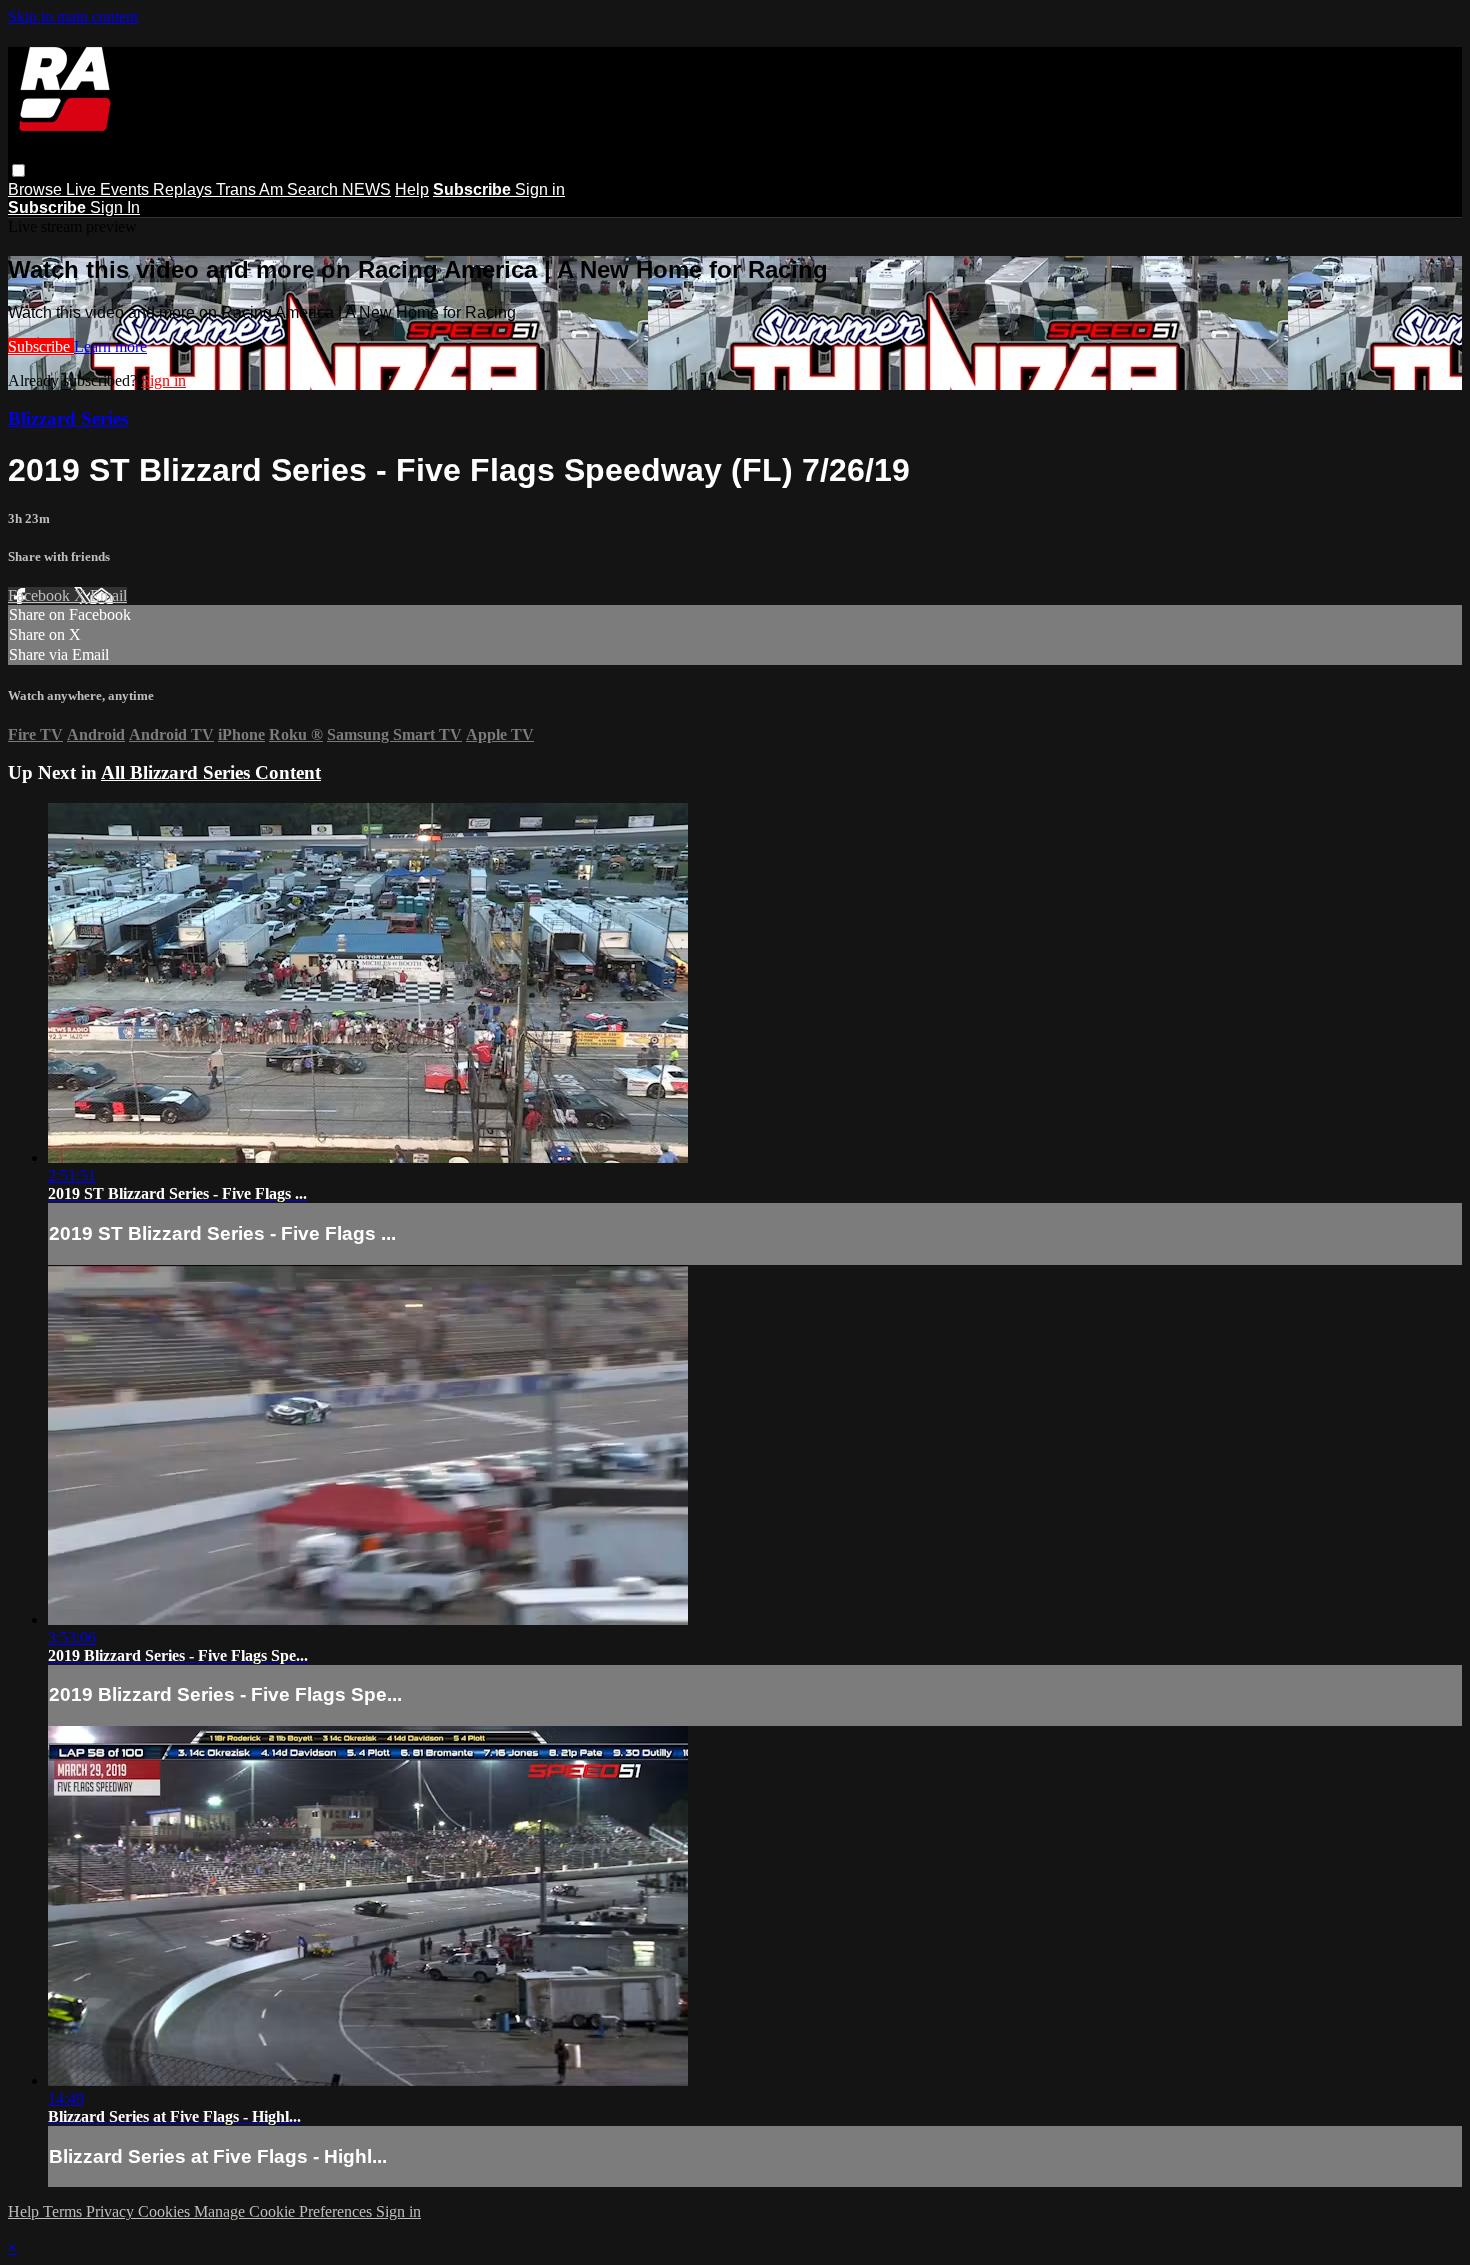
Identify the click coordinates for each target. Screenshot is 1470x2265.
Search (314, 189)
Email (108, 595)
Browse (37, 189)
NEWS (366, 189)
+--
*What is expected*
Write the entries above out in full, exactly, with no images.

*Answer section*
Identify the click coordinates for each target. Screenshot is 1470x2265.
Search (314, 189)
Email (108, 595)
Browse (37, 189)
NEWS (366, 189)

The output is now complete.